In October, the workshop “Sharpening Tools” was held in Ken Barnes Studio. A full house of new and old carvers got to share Al Mangold’s wisdom of sharpening and tempering steel for tools. Some of the less experienced carvers had the opportunity to ask good questions and received good answers. Questions like, “This 1-inch wide flat tooth chisel, when would I use it in carving?” The answer came in the form of a demonstration where we all get to see: how it is used, the trace of the teeth on a new flat surface, how sharpening makes a big difference and that when carving marble it keeps its edge (unless abused on the corner.)

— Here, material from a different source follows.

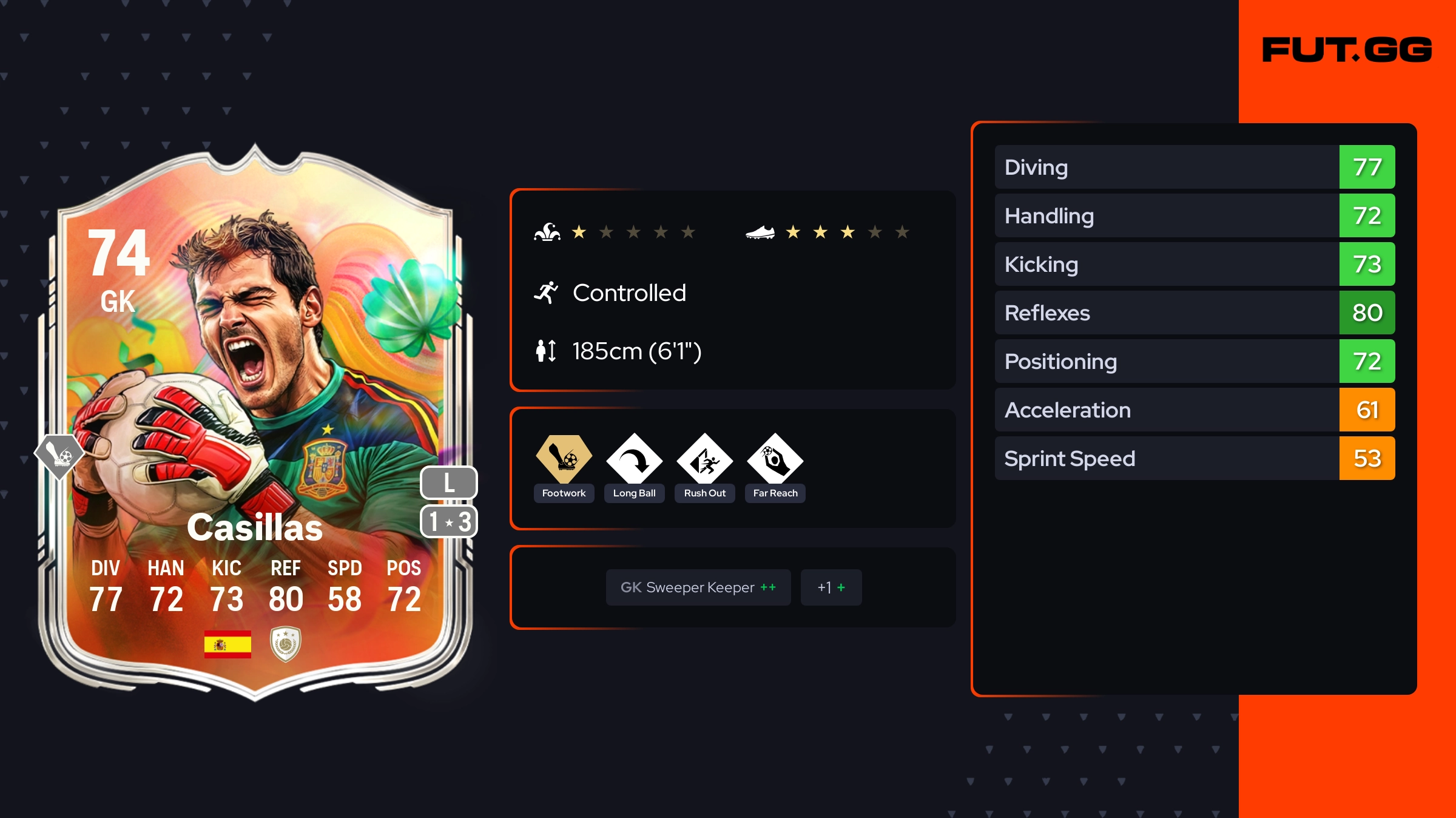Click the playstyle badge on card edge
The image size is (1456, 818).
pos(59,456)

The first weekend in November, Marenakos hosted “Working with Marenakos as a Sculptor,” There were many faces from all over Puget Sound and many new to Marenakos that registered for this guided tour through their stone yard and fabrication facility. Again, it was the casual questions during the tour that revealed information about the “natural shapes of stone” they harvest, how to work their available stone (Especially basalt and granite). Kentaro was our host and if you ever want anything from Marenakos he will be the NWSSA contact. Rich Hestekind also accompanied the group in the walk thru the yard and his 20 year plus history of working with big and hard stone from Marenakos was invaluable. An example he gave of when to use their fabrication capabilities was in having Marenakos do the “butt” cut – i.e. making a flat cut for the bottom of a large piece. Rich thinks of it as a huge time-saver.

After these two workshops I asked Lisa Svircic, a new NWSSA member to comment about her experience and here is what she said:

“As someone who is new to NWSSA and fairly new to sculpting, the workshops I've attended have been very helpful and encouraging. NWSSA members are fun and welcoming people with a ton of knowledge that is freely shared and this makes these workshops so invaluable to sculptors of all skill levels. It's nice to have the opportunity to learn from more experienced artists who encourage you to ask questions and expand your skills.”

If you know someone who is interested learning more about stone carving, these workshops would be good for them to attend, but even us older crusty carvers can get something out of them as Pat Barton said, “There is always something new to learn! There are things that I have forgotten, and things that I needed to be reminded of. These workshops have done that, and allowed me to meet new people and talk with friends that I don't see that often.”